» **Bloco de texto**:
________
O debate parece horrorizar nosso presidente Jacob Zuma, que tenta amordaçar a imprensa, especialmente a televisão. Isso é um crime, pois o governo deve ser transparente e não se preocupar em evitar o surgimento de críticas. É claro que não estou pregando uma total transparência - segredos militares têm de ser conservados, mas precisamos estabelecer uma relação mínima com os governantes e saber o que eles pensam, como planejam, o que executam. Tal atitude leva a outro problema grave, a corrupção, que, se não é uma exclusividade do meu país, aqui parece bem enraizada: as pessoas que estão no poder não conseguem se contentar com o que têm e se tornam facilmente corruptíveis. Tenho procurado participar de discussões em que programas sociais sejam prioritários nas decisões governamentais e que, principalmente, a verba separada chegue de fato ao seu destino. Talvez o que seja mais terrível na corrupção é sua grande capacidade maligna de desumanizar as pessoas.


Muitos textos de seu livro trazem lembranças pessoais. A senhora pretende escrever sua autobiografia?
________
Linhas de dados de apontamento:
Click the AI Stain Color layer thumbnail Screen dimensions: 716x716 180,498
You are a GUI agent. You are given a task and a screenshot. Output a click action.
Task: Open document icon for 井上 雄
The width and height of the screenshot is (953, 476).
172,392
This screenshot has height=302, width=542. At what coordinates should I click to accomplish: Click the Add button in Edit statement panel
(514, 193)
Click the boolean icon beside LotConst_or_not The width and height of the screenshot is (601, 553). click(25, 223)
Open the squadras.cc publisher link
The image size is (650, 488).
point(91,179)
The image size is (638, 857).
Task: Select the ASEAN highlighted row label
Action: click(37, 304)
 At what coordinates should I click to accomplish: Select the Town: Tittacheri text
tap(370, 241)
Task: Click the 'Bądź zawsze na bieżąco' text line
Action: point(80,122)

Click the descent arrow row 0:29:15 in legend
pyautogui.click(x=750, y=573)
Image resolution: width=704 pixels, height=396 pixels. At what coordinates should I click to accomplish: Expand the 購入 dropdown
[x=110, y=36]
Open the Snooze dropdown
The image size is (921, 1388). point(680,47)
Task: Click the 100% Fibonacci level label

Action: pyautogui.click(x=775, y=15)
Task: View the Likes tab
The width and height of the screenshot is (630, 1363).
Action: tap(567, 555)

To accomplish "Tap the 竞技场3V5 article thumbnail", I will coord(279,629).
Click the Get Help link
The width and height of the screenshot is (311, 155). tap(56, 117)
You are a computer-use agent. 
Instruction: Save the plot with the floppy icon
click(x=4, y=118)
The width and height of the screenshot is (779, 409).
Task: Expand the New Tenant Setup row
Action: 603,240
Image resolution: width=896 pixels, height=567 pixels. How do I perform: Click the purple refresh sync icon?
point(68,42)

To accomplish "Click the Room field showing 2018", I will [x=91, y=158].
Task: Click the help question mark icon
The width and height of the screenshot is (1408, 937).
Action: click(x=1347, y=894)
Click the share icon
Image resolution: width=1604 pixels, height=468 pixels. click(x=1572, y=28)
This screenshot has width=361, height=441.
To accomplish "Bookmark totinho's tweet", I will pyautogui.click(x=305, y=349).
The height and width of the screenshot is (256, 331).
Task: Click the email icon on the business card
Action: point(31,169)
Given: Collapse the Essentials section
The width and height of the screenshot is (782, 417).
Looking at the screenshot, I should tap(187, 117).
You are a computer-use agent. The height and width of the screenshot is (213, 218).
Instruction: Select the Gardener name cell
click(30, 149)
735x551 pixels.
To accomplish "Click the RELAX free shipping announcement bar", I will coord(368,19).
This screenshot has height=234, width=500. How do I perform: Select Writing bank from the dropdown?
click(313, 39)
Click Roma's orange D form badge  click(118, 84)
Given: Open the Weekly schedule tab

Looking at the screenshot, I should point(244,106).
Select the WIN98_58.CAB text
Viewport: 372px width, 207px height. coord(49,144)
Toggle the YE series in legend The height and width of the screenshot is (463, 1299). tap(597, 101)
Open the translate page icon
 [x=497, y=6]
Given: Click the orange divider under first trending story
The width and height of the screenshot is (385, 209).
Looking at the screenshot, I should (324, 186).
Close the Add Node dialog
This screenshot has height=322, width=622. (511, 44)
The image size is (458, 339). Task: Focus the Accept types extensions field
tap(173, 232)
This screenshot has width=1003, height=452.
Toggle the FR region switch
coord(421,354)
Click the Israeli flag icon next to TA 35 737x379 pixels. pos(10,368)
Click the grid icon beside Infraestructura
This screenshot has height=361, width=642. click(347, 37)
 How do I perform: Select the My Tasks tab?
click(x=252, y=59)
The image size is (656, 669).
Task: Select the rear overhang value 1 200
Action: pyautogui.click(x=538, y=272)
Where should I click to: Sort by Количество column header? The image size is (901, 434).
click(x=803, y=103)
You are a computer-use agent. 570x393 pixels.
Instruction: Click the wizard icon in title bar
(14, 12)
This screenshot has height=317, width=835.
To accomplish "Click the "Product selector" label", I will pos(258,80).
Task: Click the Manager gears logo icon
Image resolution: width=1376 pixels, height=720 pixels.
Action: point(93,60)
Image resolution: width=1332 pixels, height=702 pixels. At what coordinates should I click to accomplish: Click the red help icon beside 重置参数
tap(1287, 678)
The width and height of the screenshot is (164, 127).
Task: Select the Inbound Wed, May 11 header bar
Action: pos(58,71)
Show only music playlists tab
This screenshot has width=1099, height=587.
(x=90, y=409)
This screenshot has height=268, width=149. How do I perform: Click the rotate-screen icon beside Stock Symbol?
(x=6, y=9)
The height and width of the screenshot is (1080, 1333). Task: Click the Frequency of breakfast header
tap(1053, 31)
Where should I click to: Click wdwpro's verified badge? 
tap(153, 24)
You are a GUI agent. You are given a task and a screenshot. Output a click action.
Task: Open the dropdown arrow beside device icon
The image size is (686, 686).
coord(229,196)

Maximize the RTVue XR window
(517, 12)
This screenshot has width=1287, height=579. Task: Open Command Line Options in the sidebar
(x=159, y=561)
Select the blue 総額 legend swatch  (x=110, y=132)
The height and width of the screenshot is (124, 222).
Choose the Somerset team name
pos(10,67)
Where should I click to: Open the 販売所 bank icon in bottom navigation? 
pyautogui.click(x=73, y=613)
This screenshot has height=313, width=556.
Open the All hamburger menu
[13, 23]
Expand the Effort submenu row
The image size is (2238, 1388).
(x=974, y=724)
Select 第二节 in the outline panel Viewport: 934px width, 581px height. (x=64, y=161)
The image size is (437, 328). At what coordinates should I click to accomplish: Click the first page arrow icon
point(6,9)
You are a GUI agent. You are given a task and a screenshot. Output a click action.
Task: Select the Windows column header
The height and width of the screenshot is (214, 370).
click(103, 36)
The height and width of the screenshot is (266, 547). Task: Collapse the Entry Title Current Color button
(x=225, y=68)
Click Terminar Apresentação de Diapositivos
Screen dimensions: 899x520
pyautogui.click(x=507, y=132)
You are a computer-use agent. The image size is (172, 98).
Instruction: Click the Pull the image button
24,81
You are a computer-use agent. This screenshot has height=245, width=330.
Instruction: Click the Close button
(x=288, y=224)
________
» **Tarefas a fazer**:
- a) Passe para o inglês esta frase do texto sobre imprensa e corrupção: "Talvez o que seja mais terrível na corrupção é sua grande capacidade maligna de desumanizar as pessoas."
- b) Continue o texto sobre imprensa e corrupção logo depois da última frase dele.
As linhas não têm nenhum papel nesta atividade.

» **Respostas das tarefas**:
- a) Perhaps what is most terrible about corruption is its great malignant capacity to dehumanize people.

- b)
Jamais. Minha vida pessoal pertence a mim e não pretendo compartilhá-la com ninguém. Claro que existem biógrafos que vasculham minha vida e minha obra, não tenho como evitar isso. Procuro apenas evitar excessos e mentiras. Minhas opiniões estão em minha obra, especialmente na que agora está sendo lançada no Brasil. Apesar de historicamente meu país estar mais conectado à Europa, eu espero que aumente a relação com o Brasil, pois, não apenas estamos geograficamente na mesma linha como temos mais antepassados em comum. Estive em Paraty para a Flip em 2007 (por conta disso, há um texto dela em Dez/Ten, publicado agora em comemoração à décima edição do evento), o que reforçou minha tese de que Brasil e África do Sul devem estreitar relações, não apenas comerciais mas principalmente culturais.


É possível dizer que muito da sua trajetória, por estar marcada por lutas pela liberdade, acaba se confundindo com sua escrita?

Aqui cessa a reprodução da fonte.